Rio, e ela animou-se ainda mais:

— Olha, se a idade fosse real mesmo, eu devia estar a cansar-me mais rápido, não achas? Mas não! Eu ainda tenho disposição para trabalhar, para sair, para aprender coisas novas! Só não vou me inscrever no curso de paraquedismo que estão aí a publicitar e tirar a carta de moto porque a minha filha disse para deixar de aventuras. Agora, sabes quem me preocupa?

Fez uma pausa dramática e baixou o tom da voz, como quem vai revelar um segredo escandaloso.

— Os jovens de hoje.

Aproximei-me um pouco, já sentindo que vinha coisa boa.

— Porque, repara bem! Eu acordo cedo, faço mil coisas, trabalho, ainda ajudo meio mundo. E à noite, se me chamam para um jantar ou para um pezinho de dança, estou pronta! Mas esses miúdos? Meu Deus, estão sempre exaustos! Não têm energia para nada!

Ela suspirou, indignada.

— Hoje em dia, um jovem de 25 anos fala que já se sente velho. Mas velho de quê, criatura?! O peso do celular está a afetar a coluna? O esforço de abrir o Facebook, o Tik Tok e o Instagram está a consumir toda a energia?

E eu, que já estava rindo, vi que ela estava só a aquecer.

— E não é só isso! Outro dia vi um rapaz dizer que estava “muito velho” para sair de casa depois das 22h. Como assim?! Quando eu tinha 25, começava a me arrumar às 23h para ir às discotecas! Agora, se um jantar passa das nove, eles já olham para o relógio com ar de sofrimento, como se estivessem prestes a virar abóbora!

Eu ria cada vez mais alto, e ela prosseguiu, decidida a provar o seu ponto.

— E mais! Uma menina de 20 anos disse-me para cuidar do meu sono, porque “dormir pouco envelhece mais rápido”. Mais rápido do que o quê, minha filha?! Eu já estou nos 60, já cruzei a linha de chegada, agora estou é na prorrogação!

Ficamos as duas a rir, e eu percebi que, na verdade, ela tinha razão. A idade é um estado de espírito. Se ela acreditava que não tinha 60 anos, quem era eu para discordar?

E foi aí que ela fez uma pausa, com um sorriso travesso:

— Sabes o que me diverte? É pensar nos 60 de antigamente… A minha mãe, por exemplo, com 60 anos, já era considerada uma “senhora de idade”. Usava óculos grossos, ficava horas a descansar no sofá e, se aparecesse algum evento, já dizia que “a juventude está com tudo, mas eu tenho o meu lugar no meu sofá”.

Ela riu sozinha, e eu percebi que, de fato, os 60 mudaram de um tempo para cá. Antigamente, essa era a idade de se afastar da vida social, de colocar chinelos ou pantufas, dependendo da estação do ano, de esconder nas lembranças de tempos passados. Hoje, a regra é outra: o que importa é continuar em movimento, com a mesma energia de antes, mas com uma atitude bem mais irónica em relação ao tempo.

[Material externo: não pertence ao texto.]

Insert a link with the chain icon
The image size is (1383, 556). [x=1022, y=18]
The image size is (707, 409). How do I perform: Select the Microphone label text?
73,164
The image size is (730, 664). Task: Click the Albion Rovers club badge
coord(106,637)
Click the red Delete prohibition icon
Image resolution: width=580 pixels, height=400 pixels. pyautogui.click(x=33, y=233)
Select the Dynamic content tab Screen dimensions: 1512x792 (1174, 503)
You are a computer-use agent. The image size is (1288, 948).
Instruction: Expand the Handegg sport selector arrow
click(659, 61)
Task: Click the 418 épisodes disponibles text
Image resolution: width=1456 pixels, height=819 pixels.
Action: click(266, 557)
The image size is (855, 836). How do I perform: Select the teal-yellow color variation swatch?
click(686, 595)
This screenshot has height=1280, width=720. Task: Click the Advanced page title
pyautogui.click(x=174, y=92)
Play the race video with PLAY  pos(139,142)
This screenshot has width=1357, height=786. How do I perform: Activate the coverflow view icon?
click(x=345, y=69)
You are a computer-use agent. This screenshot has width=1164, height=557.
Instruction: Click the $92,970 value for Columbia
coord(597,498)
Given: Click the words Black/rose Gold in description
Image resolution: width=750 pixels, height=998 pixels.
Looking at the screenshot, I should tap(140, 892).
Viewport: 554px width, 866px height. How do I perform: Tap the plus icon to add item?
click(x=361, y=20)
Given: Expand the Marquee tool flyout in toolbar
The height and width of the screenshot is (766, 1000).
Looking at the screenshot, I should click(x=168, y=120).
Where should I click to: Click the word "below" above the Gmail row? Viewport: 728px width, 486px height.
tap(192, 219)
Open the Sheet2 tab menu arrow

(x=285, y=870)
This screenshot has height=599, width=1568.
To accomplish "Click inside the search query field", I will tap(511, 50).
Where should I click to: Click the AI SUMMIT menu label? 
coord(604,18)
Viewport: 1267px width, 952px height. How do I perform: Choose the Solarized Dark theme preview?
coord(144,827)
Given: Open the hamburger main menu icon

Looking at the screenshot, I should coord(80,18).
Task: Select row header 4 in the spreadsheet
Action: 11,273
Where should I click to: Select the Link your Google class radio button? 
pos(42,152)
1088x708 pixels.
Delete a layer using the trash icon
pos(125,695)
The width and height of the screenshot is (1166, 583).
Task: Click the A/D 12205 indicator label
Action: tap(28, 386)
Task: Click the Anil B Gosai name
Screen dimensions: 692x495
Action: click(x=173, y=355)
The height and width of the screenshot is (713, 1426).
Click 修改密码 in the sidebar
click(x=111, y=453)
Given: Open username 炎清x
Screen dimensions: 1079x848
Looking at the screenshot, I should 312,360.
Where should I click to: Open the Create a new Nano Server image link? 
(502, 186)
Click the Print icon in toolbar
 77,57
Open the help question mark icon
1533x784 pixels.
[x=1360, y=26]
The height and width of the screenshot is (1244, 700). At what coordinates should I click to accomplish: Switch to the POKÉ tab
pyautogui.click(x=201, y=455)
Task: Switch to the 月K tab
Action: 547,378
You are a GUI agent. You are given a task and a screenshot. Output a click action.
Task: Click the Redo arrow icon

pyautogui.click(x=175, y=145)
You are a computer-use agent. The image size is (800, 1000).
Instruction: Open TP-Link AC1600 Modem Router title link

Mas então, já a caminho da saída, ela parou de repente, deu um pequeno gemido e levou a mão às costas.

— Ai… acho que me levantei depressa demais. Preciso comprar um anti-inflamatório… Mas isto não tem nada a ver com idade, hã? Foi só a cadeira que era muito dura!

E lá foi ela, balançando a cabeça e praguejando contra o mobiliário inadequado para quem ainda tem energia de sobra.

E eu fiquei ali, a pensar que talvez o segredo para não envelhecer seja exatamente esse: manter o humor, seguir em frente e nunca, mas nunca, dar muita confiança para o calendário.